By analyzing existing cross correlation between AutoNation and Cato Corporation, you can compare the effects of market volatilities on AutoNation and Cato and check how they will diversify away market risk if combined in the same portfolio for a given time horizon. You can also utilize pair trading strategies of matching a long position in AutoNation with a short position of Cato. Check out your portfolio center. Please also check ongoing floating volatility patterns of AutoNation and Cato.

Diversification Opportunities for AutoNation and Cato

-0.79
  Correlation Coefficient

Pay attention - limited upside

The 3 months correlation between AutoNation and Cato is -0.79. Overlapping area represents the amount of risk that can be diversified away by holding AutoNation and Cato Corp. in the same portfolio, assuming nothing else is changed. The correlation between historical prices or returns on Cato and AutoNation is a relative statistical measure of the degree to which these equity instruments tend to move together. The correlation coefficient measures the extent to which returns on AutoNation are associated (or correlated) with Cato. Values of the correlation coefficient range from -1 to +1, where. The correlation of zero (0) is possible when the price movement of Cato has no effect on the direction of AutoNation i.e., AutoNation and Cato go up and down completely randomly.

Pair Corralation between AutoNation and Cato

Allowing for the 90-day total investment horizon AutoNation is expected to generate 0.59 times more return on investment than Cato. However, AutoNation is 1.71 times less risky than Cato. It trades about 0.04 of its potential returns per unit of risk. Cato Corporation is currently generating about -0.03 per unit of risk. If you would invest  14,598  in AutoNation on September 26, 2024 and sell it today you would earn a total of  2,786  from holding AutoNation or generate 19.08% return on investment over 90 days.
Time Period3 Months [change]
DirectionMoves Against 
StrengthWeak
Accuracy100.0%
ValuesDaily Returns

AutoNation  vs.  Cato Corp.

 Performance 
       Timeline  
AutoNation 

Risk-Adjusted Performance

0 of 100

 
Weak
 
Strong
Very Weak
Over the last 90 days AutoNation has generated negative risk-adjusted returns adding no value to investors with long positions. In spite of very healthy basic indicators, AutoNation is not utilizing all of its potentials. The recent stock price disarray, may contribute to short-term losses for the investors.
Cato 

Risk-Adjusted Performance

0 of 100

 
Weak
 
Strong
Very Weak
Over the last 90 days Cato Corporation has generated negative risk-adjusted returns adding no value to investors with long positions.

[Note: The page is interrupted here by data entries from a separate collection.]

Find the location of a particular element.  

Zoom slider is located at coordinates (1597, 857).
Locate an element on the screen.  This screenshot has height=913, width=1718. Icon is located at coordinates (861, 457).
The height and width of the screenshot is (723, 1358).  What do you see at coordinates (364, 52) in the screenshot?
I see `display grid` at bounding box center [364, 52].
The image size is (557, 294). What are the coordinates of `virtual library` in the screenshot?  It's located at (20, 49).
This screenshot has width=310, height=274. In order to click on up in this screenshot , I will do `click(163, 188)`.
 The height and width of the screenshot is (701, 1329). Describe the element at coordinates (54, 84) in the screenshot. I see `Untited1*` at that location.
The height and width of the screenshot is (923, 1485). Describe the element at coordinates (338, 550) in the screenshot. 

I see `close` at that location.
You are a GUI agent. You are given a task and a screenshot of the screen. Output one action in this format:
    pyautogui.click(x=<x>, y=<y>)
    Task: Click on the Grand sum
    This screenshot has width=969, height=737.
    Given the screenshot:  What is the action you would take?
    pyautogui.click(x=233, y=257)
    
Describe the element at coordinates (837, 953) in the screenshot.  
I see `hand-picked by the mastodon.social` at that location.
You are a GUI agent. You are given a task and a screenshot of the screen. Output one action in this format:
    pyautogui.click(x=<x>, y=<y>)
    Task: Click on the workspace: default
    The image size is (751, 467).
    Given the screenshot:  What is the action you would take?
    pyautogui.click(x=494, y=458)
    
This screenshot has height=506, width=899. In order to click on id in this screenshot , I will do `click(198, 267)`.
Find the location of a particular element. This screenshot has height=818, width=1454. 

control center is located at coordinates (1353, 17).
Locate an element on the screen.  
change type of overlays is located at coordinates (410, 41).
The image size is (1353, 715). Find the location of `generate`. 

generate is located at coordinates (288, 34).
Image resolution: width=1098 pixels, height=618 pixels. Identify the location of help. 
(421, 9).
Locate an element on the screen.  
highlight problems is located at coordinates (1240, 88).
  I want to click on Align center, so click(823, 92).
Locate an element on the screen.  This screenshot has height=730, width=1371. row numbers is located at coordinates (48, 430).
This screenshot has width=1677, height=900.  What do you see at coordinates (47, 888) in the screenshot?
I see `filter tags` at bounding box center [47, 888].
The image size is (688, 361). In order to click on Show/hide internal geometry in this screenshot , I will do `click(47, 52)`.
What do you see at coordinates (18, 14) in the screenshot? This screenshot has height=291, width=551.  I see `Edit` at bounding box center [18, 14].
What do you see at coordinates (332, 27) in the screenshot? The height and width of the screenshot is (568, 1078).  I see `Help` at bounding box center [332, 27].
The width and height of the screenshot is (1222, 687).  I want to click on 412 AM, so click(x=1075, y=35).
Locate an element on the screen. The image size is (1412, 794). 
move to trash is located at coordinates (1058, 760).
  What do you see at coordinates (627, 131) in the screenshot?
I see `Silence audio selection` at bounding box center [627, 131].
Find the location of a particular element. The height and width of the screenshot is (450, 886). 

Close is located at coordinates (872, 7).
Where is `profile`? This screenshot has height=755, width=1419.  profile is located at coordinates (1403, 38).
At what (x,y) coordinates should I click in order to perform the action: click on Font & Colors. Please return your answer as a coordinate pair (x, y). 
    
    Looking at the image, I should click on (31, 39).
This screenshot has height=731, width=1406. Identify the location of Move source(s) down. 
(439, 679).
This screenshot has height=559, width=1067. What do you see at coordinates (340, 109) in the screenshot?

In spite of latest unfluctuating performance, the Stock's basic indicators remain healthy and the recent disarray on Wall Street may also be a sign of long period gains for the firm investors.

AutoNation and Cato Volatility Contrast

   Predicted Return Density   
       Returns  

Pair Trading with AutoNation and Cato

The main advantage of trading using opposite AutoNation and Cato positions is that it hedges away some unsystematic risk. Because of two separate transactions, even if AutoNation position performs unexpectedly, Cato can make up some of the losses. Pair trading also minimizes risk from directional movements in the market. For example, if an entire industry or sector drops because of unexpected headlines, the short position in Cato will offset losses from the drop in Cato's long position.
The idea behind AutoNation and Cato Corporation pairs trading is to make the combined position market-neutral, meaning the overall market's direction will not affect its win or loss (or potential downside or upside). This can be achieved by designing a pairs trade with two highly correlated stocks or equities that operate in a similar space or sector, making it possible to obtain profits through simple and relatively low-risk investment.
Check out your portfolio center.
Note that this page's information should be used as a complementary analysis to find the right mix of equity instruments to add to your existing portfolios or create a brand new portfolio. You can also try the Economic Indicators module to top statistical indicators that provide insights into how an economy is performing.